Today is the day we leave our month-long stay in Dallas and head back to real life at home in Virginia. As you read this, I’m either slicing apples and packing almond butter sandwiches, or maybe I’m 30,000 feet in the air with a baby squirming in my lap, but know this: my heart is heavy.
Dallas is a special place for us. A year after O and I got married, we came to Dallas on business. He had just been released from the Philadelphia Eagles with a hamstring injury and had dove head first into professional investing. Friends of ours had some amazing opportunities here, so we hopped on a plane the next week (as we used to do often, pre-baby) and made the trek to the Lone Star State. My Dad is from Houston, my parents met at Baylor and we made life-long friends here that kept us coming back at least once a year. Dallas feels familiar, nostalgic and comfortable. O’s family all lives between Canada and Detroit and at the time, my family was all in Minnesota. But for some reason, when we walked around a park downtown and sat in the Texas sun, O looked at me and said “We’re gonna live here one day.”

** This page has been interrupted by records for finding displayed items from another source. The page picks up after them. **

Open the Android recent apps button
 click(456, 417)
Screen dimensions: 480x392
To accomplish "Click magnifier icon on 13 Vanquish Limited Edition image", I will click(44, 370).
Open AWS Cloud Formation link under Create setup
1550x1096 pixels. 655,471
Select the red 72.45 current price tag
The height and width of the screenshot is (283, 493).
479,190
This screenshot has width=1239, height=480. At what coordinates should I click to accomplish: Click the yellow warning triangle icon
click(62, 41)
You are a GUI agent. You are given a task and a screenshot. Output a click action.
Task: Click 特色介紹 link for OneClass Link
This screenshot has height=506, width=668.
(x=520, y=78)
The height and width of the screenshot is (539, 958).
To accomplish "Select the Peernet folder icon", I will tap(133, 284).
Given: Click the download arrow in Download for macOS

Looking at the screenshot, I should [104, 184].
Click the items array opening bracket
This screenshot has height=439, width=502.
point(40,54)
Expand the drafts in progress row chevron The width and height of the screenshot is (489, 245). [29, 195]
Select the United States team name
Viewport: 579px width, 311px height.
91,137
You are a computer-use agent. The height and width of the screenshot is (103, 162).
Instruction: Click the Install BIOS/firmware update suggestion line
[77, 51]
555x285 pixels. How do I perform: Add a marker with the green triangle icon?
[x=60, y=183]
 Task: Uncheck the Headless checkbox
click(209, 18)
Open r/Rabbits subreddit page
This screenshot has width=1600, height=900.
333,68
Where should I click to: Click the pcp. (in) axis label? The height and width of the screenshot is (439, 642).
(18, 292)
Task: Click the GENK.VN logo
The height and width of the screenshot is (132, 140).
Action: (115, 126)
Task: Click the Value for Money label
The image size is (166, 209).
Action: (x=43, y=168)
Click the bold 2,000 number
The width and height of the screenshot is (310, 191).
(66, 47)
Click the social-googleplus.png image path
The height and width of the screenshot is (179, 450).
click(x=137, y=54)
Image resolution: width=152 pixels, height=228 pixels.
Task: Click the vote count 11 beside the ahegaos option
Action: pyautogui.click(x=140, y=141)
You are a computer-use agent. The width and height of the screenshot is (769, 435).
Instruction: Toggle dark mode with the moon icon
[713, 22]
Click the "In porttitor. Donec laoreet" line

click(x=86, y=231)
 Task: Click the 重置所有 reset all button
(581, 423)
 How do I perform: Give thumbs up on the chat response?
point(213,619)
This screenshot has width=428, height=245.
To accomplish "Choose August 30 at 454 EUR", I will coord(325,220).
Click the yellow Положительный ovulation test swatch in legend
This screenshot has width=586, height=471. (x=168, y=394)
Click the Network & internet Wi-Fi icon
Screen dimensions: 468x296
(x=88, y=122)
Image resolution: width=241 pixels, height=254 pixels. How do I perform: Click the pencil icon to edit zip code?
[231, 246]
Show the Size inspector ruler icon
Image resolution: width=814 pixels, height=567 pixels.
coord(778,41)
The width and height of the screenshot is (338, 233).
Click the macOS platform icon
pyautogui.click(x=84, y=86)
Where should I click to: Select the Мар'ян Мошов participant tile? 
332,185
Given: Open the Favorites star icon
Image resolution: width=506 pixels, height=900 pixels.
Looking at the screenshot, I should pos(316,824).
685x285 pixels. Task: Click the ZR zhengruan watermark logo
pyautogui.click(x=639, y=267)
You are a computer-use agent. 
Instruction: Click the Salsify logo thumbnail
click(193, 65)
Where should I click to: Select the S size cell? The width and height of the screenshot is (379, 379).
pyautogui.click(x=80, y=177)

If anyone knows my husband, they know he doesn’t throw words around. He’s not a dreamer with his head in the clouds and he is as calculated as they come-when he speaks, he means it and I believe him. We didn’t talk about it again, but continued to do business here and grow our assets in Dallas. When my parents announced in 2014 that they’d be moving to Dallas in the summer, our ears perked up. The timing didn’t feel quite right, but we certainly felt something.
We spent 8 months here last year to test the waters and see if this was it- if this was the time. If this was the place. And while we didn’t feel a definite Yes or No, when we pulled up to our home in Virginia after two long days of driving and reflecting, it didn’t feel like home anymore. It was like coming to a place you spent so much time in as a child- dreaming and reminiscing all the while- only to return to it as an adult and think, “this was it?” It seemed colder. Lonelier. Somehow more flawed than we realized. And suddenly, Dallas felt right.
So here we are again, in the same spot of waiting and wondering. We moved to Virginia because we signed a 5 year contract with the Redskins. O was hurt within 5 games of that first season and released when it finished. There were technically no ties to our home or life there, but man did Virginia make an impact. Our church home, our mentors, our friends, that fall air, the Christmas snow, the farms and fields and forests…it’s a hard place to choose a goodbye for.
We have been in the in-between for years and everywhere we go, we’re met with the same question. “Are you staying or are you going?” So if you’re wondering, we are too. We’re prayerfully waiting for His leading and our direction, but for now, we’re left with goodbye again.